Jetting back over the Atlantic, consider what’s happening in the U.S. For many years there was a nice competition going on between the unaffiliated PIN networks and MasterCard and Visa. The PIN guys offered low interchange fees and MasterCard and Visa, well, didn’t. The Fed, in one bold stroke of the pen, eliminated the fee differential between the PIN and signature networks. Advantage, Visa and MasterCard! Meanwhile, the Justice Department is trying to make it easier for merchants to surcharge American Express cards. While the experience in other countries suggests that few merchants will do that (although some of those who do may try to trick consumers into paying higher fees—that’s been the experience in Australia and the UK) it seems nutty to be going after the distant number three network.
It gets much worse of course in the U.S. as a result of Judge Leon’s decision last week. If it sticks – it is uncertain as I write whether the Justice Department will appeal, and, if it does, whether a higher court will reverse the decision – then the Fed will have to lower interchange fees to 12 cents per transaction and perhaps much lower.
Judge Leon may have thrown a lifeline to the unaffiliated PIN debit networks by insisting that merchants get multiple signature and PIN alternatives on each debit card. But the old logic for the PIN networks is they offered much lower prices to merchants. The original Durbin rules eliminated this differential. If the Judge’s decision sticks, merchants will get to beat debit card switch fees down since they will get to play off multiple alternatives. I wouldn’t rule them out but the unaffiliated PIN networks face a lot of challenges if they want to be more than commodity switches.

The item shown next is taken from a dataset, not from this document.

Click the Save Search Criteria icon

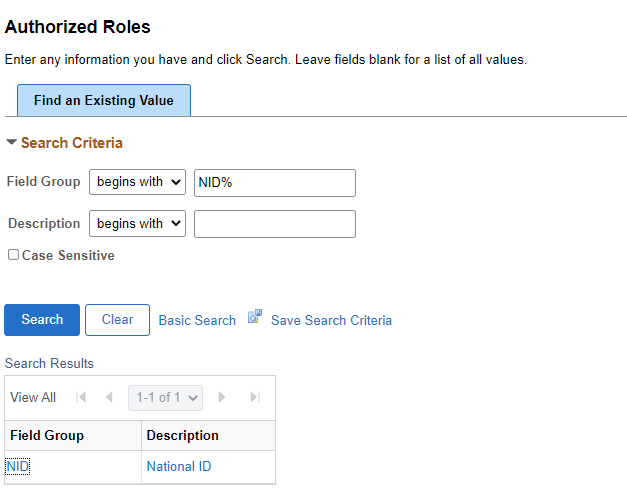(255, 316)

With debit card transactions costing merchants close to nothing, many startups have just seen their business models blown up. They will have a bear of a time getting merchants to bother to accept them. I know for some “profits” is a dirty word but the reality is that without a significant profit pool to attract innovators and their funders, there isn’t going to be much innovation.

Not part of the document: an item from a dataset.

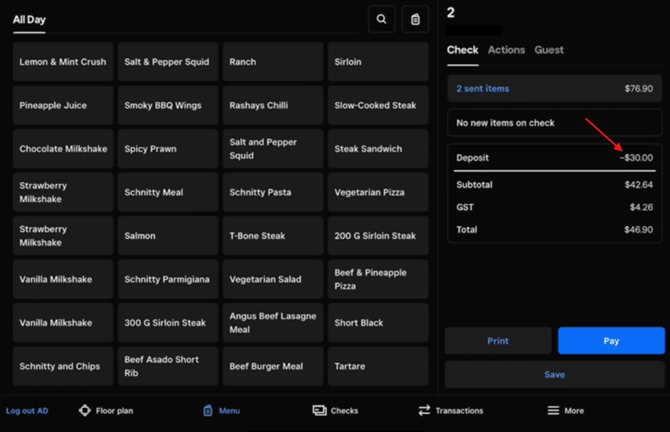Add Smoky BBQ Wings to check

pos(167,105)
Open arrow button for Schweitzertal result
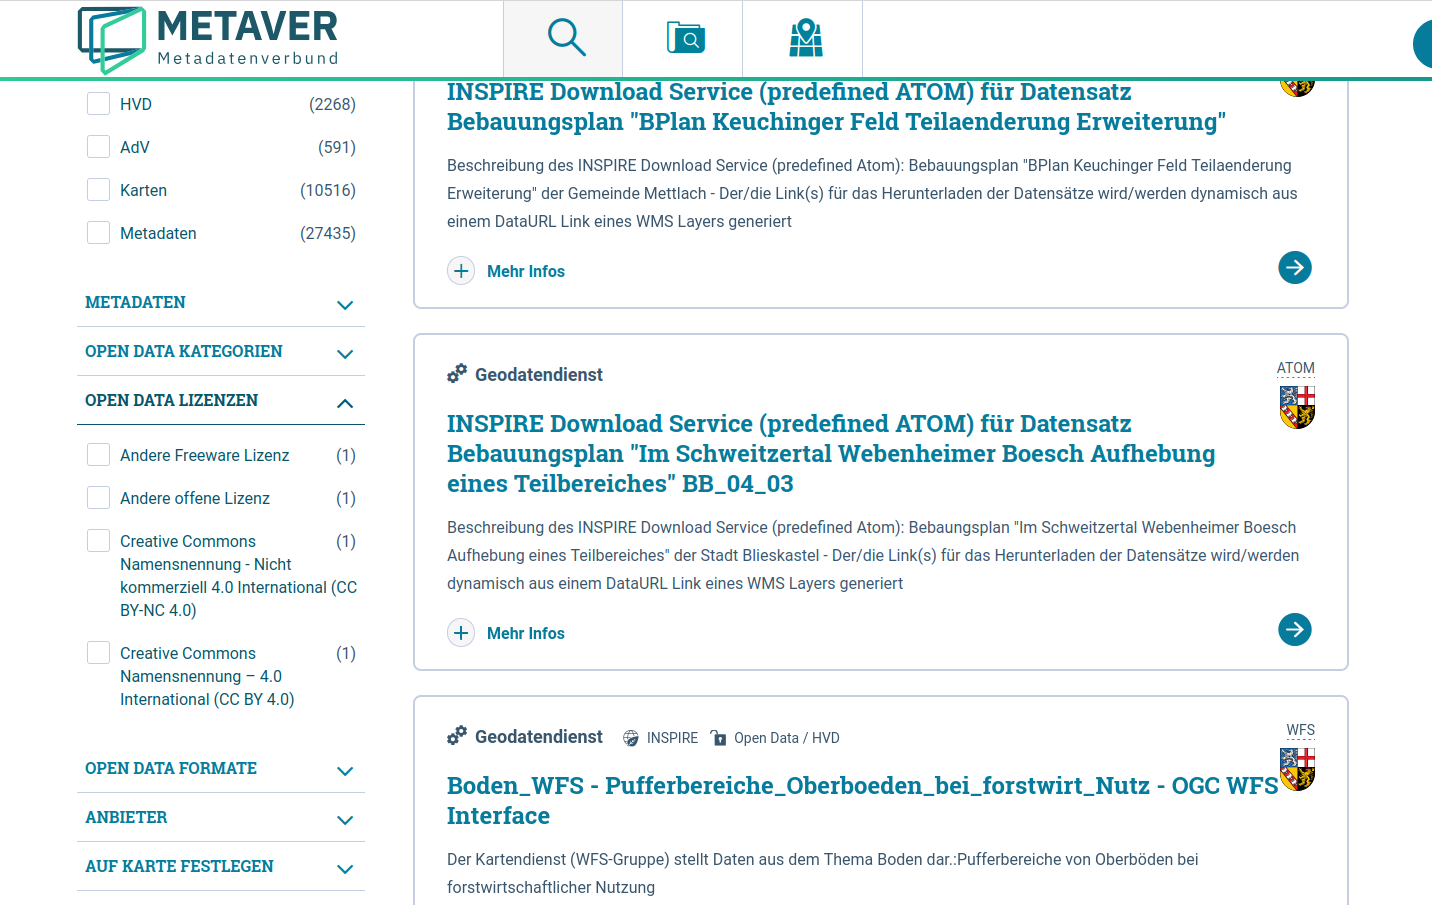This screenshot has width=1432, height=905. pos(1295,629)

The U.S. and EU regulations will therefore squeeze competition out of the market for payment cards. Visa and MasterCard will be left standing and there won’t be much nipping at their heels. So shouldn’t these two schemes be high-fiving over regulators enabling them to live the quiet life? Unfortunately, I don’t think there’s a happy end to the story, really, for anyone. Merchants will continue to see Visa and MasterCard as having too much control over them and regulators will dislike one or two private companies operating the payment systems everywhere. It won’t take many years for these payment card schemes to be tied up in knots with regulations.
In fact, the problem with price caps is that they are like the little Dutch boy with his fingers in the dike. There are so many ways around price caps that regulators need to keep adding more regulation to prevent companies from figuring ways around them. Just wait until the Fed’s wise-up that digital wallet providers could start paying fees to banks for steering transactions to their cards.
The irony is that the stampede towards regulation is happening during a period of creative destruction in which innovation could dislodge the long-time incumbents.